Um estudo feito pela Confederação
Nacional dos Trabalhadores no Ramo Financeiro (Contraf-CUT) concluiu que o home
office criou novas demandas e dificuldades. Entre elas a inadequação do
ambiente da residência para a realização do trabalho, a falta de equipamentos e
mobiliário adequados, a sensação de isolamento, a elevação de custos
residenciais, a falta de controle da extensão da jornada de trabalho, além do surgimento
de novos problemas de saúde.
Um desses problemas, relata João
Américo, é o aumento do número de dependentes de substâncias psicoativas. Ele
explica, de antemão, que o uso de certas substâncias é cultural mas quando
houver uma mudança no propósito do uso, hà que se ter atenção.
“Se uma pessoa consome álcool, bebe
uma cerveja, de forma recreativa, para comemorar um aniversário, por exemplo, é
uma coisa. A partir do momento em que ela passa usar o álcool como fuga para
seus stress, para seu desequilíbrio emocional, isso se torna um problema”, ele
diz.
O psicanalista relaciona algumas
substâncias conhecidas da maioria da população, que entram nessa classificação
e, segundo ele, merecem destaque: álcool, tabaco (cigarro), psicotrópicos
(Rivotril é o mais conhecido), a maconha e outras drogas ilícitas e o açúcar.

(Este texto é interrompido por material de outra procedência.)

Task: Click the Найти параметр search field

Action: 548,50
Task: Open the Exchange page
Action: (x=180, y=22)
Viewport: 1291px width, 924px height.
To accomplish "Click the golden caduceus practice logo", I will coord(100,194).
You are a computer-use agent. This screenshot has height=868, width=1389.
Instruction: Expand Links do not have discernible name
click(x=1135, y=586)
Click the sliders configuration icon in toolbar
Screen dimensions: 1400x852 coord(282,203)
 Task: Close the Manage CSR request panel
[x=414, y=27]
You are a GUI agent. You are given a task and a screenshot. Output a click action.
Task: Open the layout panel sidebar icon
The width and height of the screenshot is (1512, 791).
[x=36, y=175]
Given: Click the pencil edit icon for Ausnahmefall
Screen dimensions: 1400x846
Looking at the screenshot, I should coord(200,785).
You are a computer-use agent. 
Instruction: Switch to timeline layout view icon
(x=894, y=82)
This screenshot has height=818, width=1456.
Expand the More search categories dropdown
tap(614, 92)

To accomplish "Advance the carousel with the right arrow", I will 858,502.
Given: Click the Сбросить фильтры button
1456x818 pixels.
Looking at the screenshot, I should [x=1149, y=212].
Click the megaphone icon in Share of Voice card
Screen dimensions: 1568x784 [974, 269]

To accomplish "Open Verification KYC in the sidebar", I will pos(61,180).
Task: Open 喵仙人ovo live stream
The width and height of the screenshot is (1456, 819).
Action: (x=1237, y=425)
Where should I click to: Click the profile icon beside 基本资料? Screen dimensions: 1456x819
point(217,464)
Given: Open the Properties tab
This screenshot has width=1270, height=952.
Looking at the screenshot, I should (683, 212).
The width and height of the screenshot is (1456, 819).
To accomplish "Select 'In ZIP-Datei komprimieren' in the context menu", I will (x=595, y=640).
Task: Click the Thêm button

Sim, o açúcar. Ele diz que a
compulsão por doces, em especial em horários aleatórios, como acordar de
madrugada com uma incontrolável vontade de comer, pode ser um sinal de
dependência. E pode ter como origem o stress causado pelo home office.
Direitos
A advogada especialista em direito
coletivo do trabalho, Lais Lima Muylaert Carrano, do escritório LBS Advogados,
explica que ao contrário do vale-transporte, todos os demais benefícios,
incluindo vale-alimentação e vale-refeição, devem ser concedidos
indistintamente entre os empregados que trabalham nas dependências do
empregador e os que trabalham em casa, principalmente os negociados
coletivamente.
“O que define, de fato, se o
vale-alimentação e/ou o vale-refeição será concedido não é o regime de trabalho
adotado – presencial ou remoto – mas sim a existência de previsão contratual ou
de norma coletiva a assegurar o pagamento do benefício pelo empregador”.
Controle de Jornada
Também advogada do Escritório LBS
Advogados, Fernanda Teodora Sales de Carvalho, explica que as empresas fazem
uso de ferramentas de trabalho como e-mails vinculados com os smartfones,
linhas telefônicas corporativas com WhatsApp, Ipads e Laptops com a intenção de
receber respostas mais instantâneas em suas demandas, ou seja, dos
trabalhadores.
“Ao mesmo tempo em que permite que o
trabalho se exerça à longa distância, [a tecnologia] possibilita que o controle
se faça do mesmo modo, pelo contato online ou outros meios. Basta que o
empregador queira controlar, à distância, o trabalho do empregado, que terá
como fazê-lo”, explica.
Ação sindical
A CUT tem realizado seminários com
participação de especialista para subsidiar negociações coletivas e elaboração
de leis pelo Congresso Nacional, a fim de garantir direitos para os
trabalhadores em home-office.
Números
Segundo o Instituto de Pesquisa Econômica Aplicada (IPEA), em novembro de 2020, no Brasil, cerca de 7,3 milhões de pessoas estavam trabalhando de forma remota, sendo 2,85 milhões trabalhadores do setor público e 4,48 milhões no setor privado.